The Goose’s Roost is on a quest to find The Most Insignificant Mascot in Buffalo History and we need your help. Each day, we’ll take a look at a particularly insignificant candidate and put it up for a vote on Monday Tuesday.
Today’s candidate was suggested by Chris and Dave.
Name: Victoria S. Bull, the kid sister of UB’s Victor E. Bull
Species: Whore Bull
Years in existence: Early-to-mid-2000s to 2008 (RIP)
What this mascot brought to Buffalo: Much like Loud Mouth, Vicki significantly increased Buffalo’s “atrocious pun” profile. Chris pointed out to me the other day that Victoria S. Bull is supposed to sound like “victorious bull,” and I’ll be honest, it blew my mind. I had seen this broad at dozens of UB games and never quite caught on, so either I’m an idiot (entirely possible and probable) or that is a terrible attempt at being clever.
Legacy: Sadly, UB went Old Yeller on Vicki’s ass, sending her to that big cow pasture in the sky in 2008 (2009?). The UB Athletics Web site still has her bio, which serves as a chilling reminder of all that she gave us…

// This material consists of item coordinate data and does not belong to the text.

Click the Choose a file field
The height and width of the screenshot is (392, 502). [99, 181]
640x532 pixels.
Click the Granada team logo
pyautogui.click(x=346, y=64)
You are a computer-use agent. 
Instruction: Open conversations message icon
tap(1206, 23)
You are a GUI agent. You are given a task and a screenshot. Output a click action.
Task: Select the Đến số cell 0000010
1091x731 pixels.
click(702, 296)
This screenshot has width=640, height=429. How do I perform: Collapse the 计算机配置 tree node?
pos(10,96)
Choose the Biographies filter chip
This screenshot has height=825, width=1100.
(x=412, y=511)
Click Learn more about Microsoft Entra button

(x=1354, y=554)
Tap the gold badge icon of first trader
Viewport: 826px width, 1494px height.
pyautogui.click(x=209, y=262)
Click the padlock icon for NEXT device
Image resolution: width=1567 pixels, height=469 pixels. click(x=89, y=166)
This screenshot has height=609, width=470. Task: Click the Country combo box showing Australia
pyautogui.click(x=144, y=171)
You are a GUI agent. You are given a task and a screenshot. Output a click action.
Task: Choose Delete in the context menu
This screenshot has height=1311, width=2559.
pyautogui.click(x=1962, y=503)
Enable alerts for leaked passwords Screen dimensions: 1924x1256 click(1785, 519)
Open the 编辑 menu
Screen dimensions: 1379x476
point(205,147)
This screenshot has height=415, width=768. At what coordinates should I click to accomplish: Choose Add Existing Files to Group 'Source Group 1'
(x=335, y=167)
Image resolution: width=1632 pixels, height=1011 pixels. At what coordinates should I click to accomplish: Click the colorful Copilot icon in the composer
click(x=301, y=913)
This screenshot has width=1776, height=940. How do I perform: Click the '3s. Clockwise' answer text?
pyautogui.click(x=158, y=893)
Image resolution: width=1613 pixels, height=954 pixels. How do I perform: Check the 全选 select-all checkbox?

His kid sister Victoria S. Bull has always idolized Victor and was a constant tag along to do everything he did. Vicki decided she wanted to be just like her older brother and one day stomped into UB’s Athletic Director, Bob Arkeilpane’s office, slammed her hoof on the table, and demanded the chance to represent UB at sporting events with her brother. Vicki passed the rigorous training and was recently hired to become UB’s first female mascot.
And just for a final talking point: bulls are male, no? Victoria S. Bull — cross dresser? Discuss.
Is Victoria S. Bull the most insignificant? State your case in the comments.